# Huge cruise ship stops in Solent (BBC News)



## SN NewsCaster (Mar 5, 2007)

An £800m liner described by its makers as the world's largest cruise ship makes a brief stop in the Solent.

More from BBC News...


----------



## sidsal (Nov 13, 2007)

Wot a monstrosity !! Is it Oasis of the Sea - Royal Carribean 220000 tons or soemthing ?
There was an article in Sunday Telegraph about the Ventura where they said it was ever so crowded.


----------



## Santos (Mar 16, 2005)

Another floating block of blo-dy flats its likeness to a livestock carrier is even greater than an actual livestock carrier.

Chris.


----------



## Ian6 (Feb 1, 2006)

Delightful. Imagine the pleasures ahead when she arrives in some quaint little place to disgorge 6,200 passengers (plus a few off-duty crew) almost all at once. Disembarkation will inevitably take a little while, at 55 to a coach there will be 115 bus loads ! Or perhaps it is upmarket and they just need 3,000 taxis! She should be preceded by a health and congestion warning wherever she goes.
Ian


----------



## Pompeyfan (Aug 9, 2005)

I saw her, was in the wrong place for a decent view and picture, and she was late. Dreadful information as to where she would be, and times. VTS deciding not to update before I left home not mentioning any movements today at all.

• _Exercise 1_:
Reproduce the part of the cruise ship thread that opens with the words containing "## SN NewsCaster" and closes with "or soemthing ?", keeping every character unchanged.
• _Exercise 2_:
Carry on the forum thread about the cruise ship in the Solent, starting right after its final sentence.

• _Given data_:
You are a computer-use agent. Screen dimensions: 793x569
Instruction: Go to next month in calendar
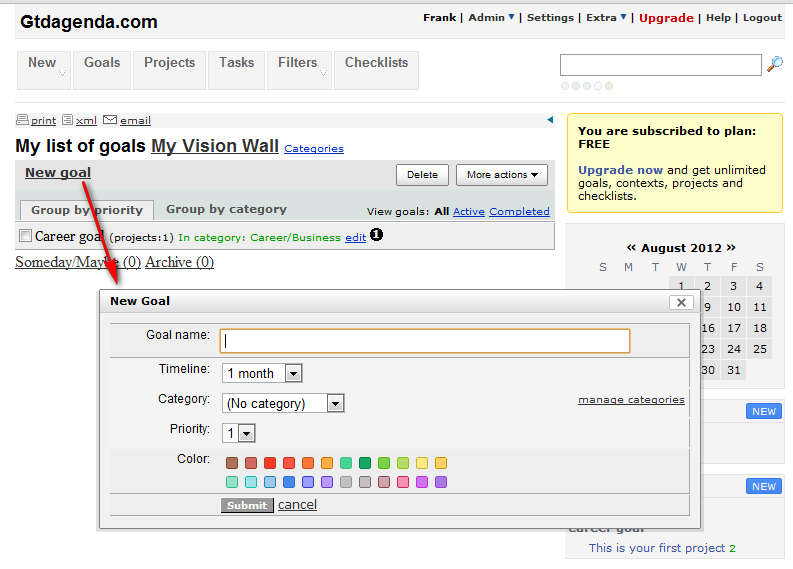point(731,247)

• _Task response 1_:
## SN NewsCaster (Mar 5, 2007)

An £800m liner described by its makers as the world's largest cruise ship makes a brief stop in the Solent.

More from BBC News...


----------



## sidsal (Nov 13, 2007)

Wot a monstrosity !! Is it Oasis of the Sea - Royal Carribean 220000 tons or soemthing ?

• _Task response 2_:
David


----------



## Klaatu83 (Jan 22, 2009)

I wonder how many passengers she needs to carry to break even. I don't know about Europe, but the cruise ship industry in the States hasn't been too healthy lately. An awful lot of people haven't got enough money to make their mortgage payments these days, let alone enough left over to book cruises.


----------



## NINJA (May 8, 2006)

Hope they all don't want in the swimming pool at the same time.


----------



## Billieboy (May 18, 2009)

US$6mill/week cash left on board, excluding ticket revenue. I wonder how many, "Captains", she has on board to keep the high rollers happy? The Captains table must seat at least fifty!


----------



## Paul UK (Jun 13, 2005)

God that looks ugly, heaven for bid if anything goes wrong !!!!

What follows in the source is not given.